Before we talk about hypercalcemia, let’s review how calcium levels are maintained. Briefly, low calcium levels stimulate intact parathyroid hormone (iPTH) release which leads to calcium release from the bone as well as increased calcitriol production and ultimately increased gut absorption of calcium. iPTH also leads to increased urinary phosphorus excretion, as phosphorus is released with calcium from the bone.

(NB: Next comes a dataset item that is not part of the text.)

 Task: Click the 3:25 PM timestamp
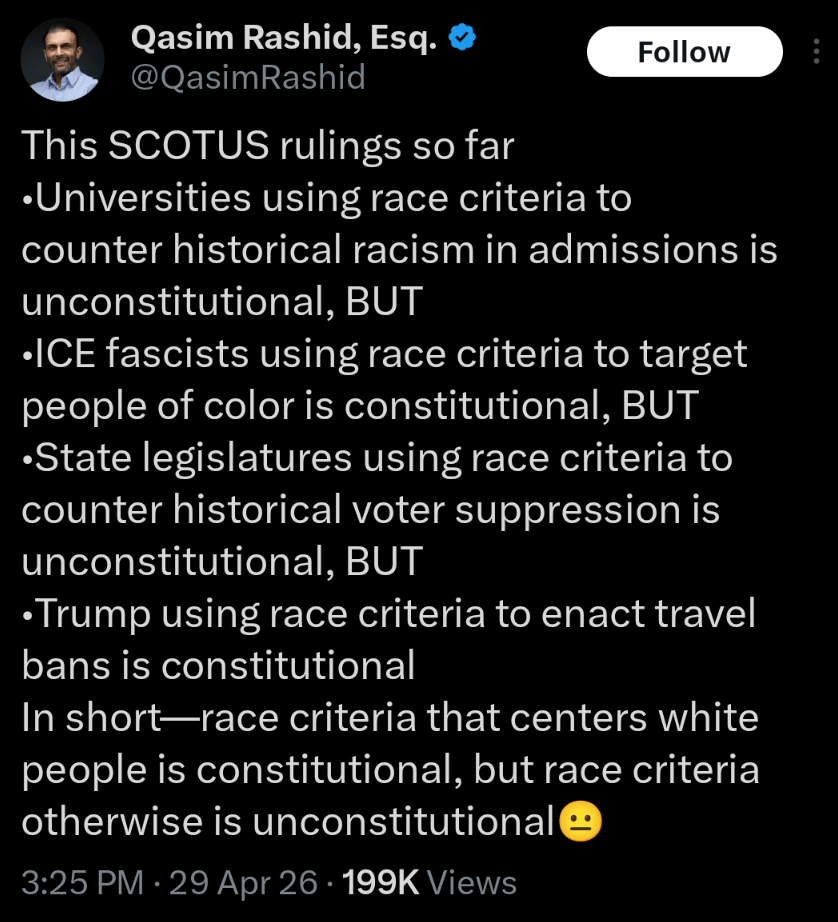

So now – why is our patient so hypercalcemic? We can approach hypercalcemia cases algorithmically, taking advantage of known mechanisms of calcium homeostasis (Figure 1). Step 1: always start with the serum intact parathyroid hormone (iPTH) level! Then, investigate each of the potential mechanisms below:
Figure 1. Etiologies of hypercalcemia
Our patient’s labs point to osteolytic hypercalcemia of malignancy, likely due to multiple myeloma given the presence of a monoclonal protein. The treatment for the hypercalcemia? Well first, volume resuscitation with isotonic fluids! The mechanism of hypercalcemia induced acute kidney injury is a combination of volume depletion and vessel vasoconstriction that leads to impaired glomerular filtration. Further, activation of calcium sensing receptor (CaSR) in the thick ascending loop of Henle leads to NKCC inhibition further contributing to volume depletion. Finally, generation of prostaglandin E2 by hypercalcemia may reduce sodium chloride reabsorption in the loop of Henle.

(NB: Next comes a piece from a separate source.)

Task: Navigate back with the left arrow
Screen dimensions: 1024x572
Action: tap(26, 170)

Other treatment options include loop diuretics in volume replete patients (increase urinary calcium excretion), bisphosphonates and calcitonin (inhibit osteoclast activity), steroids (used for granuloma-mediated hypercalcemia), denosumab (RANK ligand inhibitor, used for hypercalcemia of malignancy), and ultimately dialysis when indicated.
For tertiary hyperparathyroidism in the setting of chronic kidney disease (look for elevated iPTH and high phosphorus levels), management consists of control of hyperphosphatemia, calcimimetics, and referral for parathyroidectomy.